A mans worth is no greater than the worth of his ambitions

My week home was far too quick.  A little golf, early Christmas with Grace and Connor, and packing for the BIG trip!

I returned to Fort Polk, finished packing and got up at 3 AM for the long bus ride to Houston.  We boarded a commercial flight to Baltimore where we collected our luggage and waited 7 hours for another flight to…..  Germany!

Once in Germany we had a scheduled stop to change out the crew and add fuel for our trip to Kuwait.  Due to some weather we stayed overnight and had a chance to see some sights the next morning.  Germany is a beautiful place.  The next evening we were onto Kuwait.

We stayed in Kuwait a few days awaiting our next flight to Afghanistan.  You would think we would be anxious to leave and get our jobs started… I assure you we weren’t!

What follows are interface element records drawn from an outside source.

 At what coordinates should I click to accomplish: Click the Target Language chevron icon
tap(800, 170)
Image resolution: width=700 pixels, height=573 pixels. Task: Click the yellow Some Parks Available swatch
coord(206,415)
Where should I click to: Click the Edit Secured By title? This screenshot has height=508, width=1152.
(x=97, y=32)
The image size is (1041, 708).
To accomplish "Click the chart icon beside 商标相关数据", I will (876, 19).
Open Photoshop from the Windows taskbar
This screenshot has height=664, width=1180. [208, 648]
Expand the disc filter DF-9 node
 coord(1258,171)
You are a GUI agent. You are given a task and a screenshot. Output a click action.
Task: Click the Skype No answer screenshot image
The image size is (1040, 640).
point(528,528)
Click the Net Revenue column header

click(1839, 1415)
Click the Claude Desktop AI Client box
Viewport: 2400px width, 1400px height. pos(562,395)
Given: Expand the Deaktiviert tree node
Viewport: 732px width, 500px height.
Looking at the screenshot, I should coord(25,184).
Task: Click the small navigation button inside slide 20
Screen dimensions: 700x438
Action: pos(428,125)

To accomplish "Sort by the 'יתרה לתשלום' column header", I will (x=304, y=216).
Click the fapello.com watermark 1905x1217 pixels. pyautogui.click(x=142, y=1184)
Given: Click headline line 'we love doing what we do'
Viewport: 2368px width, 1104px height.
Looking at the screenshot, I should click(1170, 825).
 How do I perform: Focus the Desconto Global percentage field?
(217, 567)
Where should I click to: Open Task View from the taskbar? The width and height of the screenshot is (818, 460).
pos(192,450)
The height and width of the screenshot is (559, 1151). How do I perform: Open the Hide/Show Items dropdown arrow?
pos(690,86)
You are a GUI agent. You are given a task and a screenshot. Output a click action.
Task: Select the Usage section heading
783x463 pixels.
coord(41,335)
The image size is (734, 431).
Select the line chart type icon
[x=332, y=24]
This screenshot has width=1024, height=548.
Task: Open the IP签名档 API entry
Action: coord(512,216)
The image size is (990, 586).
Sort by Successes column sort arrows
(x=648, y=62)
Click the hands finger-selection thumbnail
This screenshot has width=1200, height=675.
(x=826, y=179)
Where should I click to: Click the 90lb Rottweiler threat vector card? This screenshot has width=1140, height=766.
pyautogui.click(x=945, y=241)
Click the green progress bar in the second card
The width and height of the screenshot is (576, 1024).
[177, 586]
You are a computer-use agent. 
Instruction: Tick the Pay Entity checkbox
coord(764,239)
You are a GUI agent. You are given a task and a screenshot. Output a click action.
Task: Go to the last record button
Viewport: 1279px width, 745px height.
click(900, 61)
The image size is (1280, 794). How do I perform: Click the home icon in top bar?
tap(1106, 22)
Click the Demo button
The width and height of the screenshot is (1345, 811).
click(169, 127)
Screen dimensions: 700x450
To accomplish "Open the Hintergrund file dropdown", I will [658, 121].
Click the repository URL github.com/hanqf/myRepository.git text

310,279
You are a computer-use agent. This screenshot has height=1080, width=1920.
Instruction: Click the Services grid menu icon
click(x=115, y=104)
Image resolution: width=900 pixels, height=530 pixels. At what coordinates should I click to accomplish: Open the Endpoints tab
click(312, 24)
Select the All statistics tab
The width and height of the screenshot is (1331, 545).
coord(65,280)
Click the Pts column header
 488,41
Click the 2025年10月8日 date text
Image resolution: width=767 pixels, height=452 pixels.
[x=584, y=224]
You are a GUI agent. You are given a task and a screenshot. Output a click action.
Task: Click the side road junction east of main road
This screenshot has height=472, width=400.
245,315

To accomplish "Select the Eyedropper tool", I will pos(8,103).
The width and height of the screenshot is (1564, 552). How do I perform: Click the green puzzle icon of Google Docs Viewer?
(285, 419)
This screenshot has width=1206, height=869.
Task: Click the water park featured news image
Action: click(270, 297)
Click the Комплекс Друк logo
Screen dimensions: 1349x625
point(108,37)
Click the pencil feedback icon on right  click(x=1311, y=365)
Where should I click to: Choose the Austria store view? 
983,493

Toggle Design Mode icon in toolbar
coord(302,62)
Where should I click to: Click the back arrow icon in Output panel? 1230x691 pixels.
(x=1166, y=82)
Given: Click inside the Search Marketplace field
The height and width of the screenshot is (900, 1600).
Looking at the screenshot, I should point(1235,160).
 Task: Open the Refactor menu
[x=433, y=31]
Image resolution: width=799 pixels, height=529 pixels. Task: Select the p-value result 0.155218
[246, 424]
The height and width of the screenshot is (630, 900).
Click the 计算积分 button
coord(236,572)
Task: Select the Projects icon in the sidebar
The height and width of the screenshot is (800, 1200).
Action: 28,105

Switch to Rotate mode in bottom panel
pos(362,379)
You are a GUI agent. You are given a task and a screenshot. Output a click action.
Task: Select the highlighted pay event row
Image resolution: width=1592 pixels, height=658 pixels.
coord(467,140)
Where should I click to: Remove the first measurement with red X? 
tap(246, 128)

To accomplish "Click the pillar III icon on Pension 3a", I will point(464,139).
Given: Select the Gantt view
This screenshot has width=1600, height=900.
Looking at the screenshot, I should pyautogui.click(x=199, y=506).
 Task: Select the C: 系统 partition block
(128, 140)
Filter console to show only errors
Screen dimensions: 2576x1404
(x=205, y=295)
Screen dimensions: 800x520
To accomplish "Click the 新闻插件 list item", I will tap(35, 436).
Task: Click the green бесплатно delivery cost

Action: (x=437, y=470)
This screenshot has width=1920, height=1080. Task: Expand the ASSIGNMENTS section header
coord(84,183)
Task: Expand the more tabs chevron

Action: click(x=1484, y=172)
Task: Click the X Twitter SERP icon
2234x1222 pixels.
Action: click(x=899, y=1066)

The call finally came for our flight and we left the security of local friendly countries.  Our flight in was smooth, no drink service though.  The large picture above is a good friend of mine Ryan.  We sat along the side of the plane facing the middle.  Once we got in our seat, there was very little room to move.

As you can see from the picture on the left, we had a good view of the Flag during our ride.

All tyranny needs to gain a foothold is for men of good conscience to remain silent.

We arrived into Afghanistan.  It was cold, maybe 30 degrees but there was some breeze.  There was a distinct smell of a house fire.  The Afghans will burn everything, and I mean everything to keep warm.  Tires, check. Wood, check. dead animals, check. Human and animal waste, double check…. Blaaahhhh

We took a convoy from the airport to our operating base in Kabul.  The ride was sobering.  To suggest that Afghanistan is “war torn” is a gross understatement.  There are entire villages destroyed down to foundations.  A concrete structure was completely burnt out.  We were told the owner supported the Coalition Forces… Taliban are brutal to villagers.

Where I am in Kabul is nice.  I will leave it at that.

I am working at an Afghan National Army Hospital.  As you know my job is to mentor their nursing and medial staff.  Day one was another eye opening experience.  I hope you all are sitting down while you read this….

Dressing changes are done in a room on the nursing floor.  We cut up a large roll of gauze and then try to run it through a sterilizer from the 1950’s.  We take forceps grab some gauze and wash ALL wounds with betadine and H2O2, and then pack the wounds with gauze that has been dipped in the betadine that just washed the wound. Next patient we use the same forceps and reach into the same container for gauze.  I almost forgot, we didn’t wash our hands, and we wear no gloves!

Its not flesh and blood but heart that makes us Family.

There is NO soap on the floor.  Purell dispensers are abundant, but without fluid.  My experience with anesthesia didn’t go much better.  O2 is optional.  Well to be honest so are monitors, a ventilator, haven’t seen a  stethoscope, pain medication isn’t locked up, and we use Tramadol mostly.  And there are cockroaches in the Purell dispensers…  Irony crawling all over you.

Lots of work to be done!  Below is Haroon, my personal interpreter.  I named him Larry Bird.  Ravi, no red or black boxes here!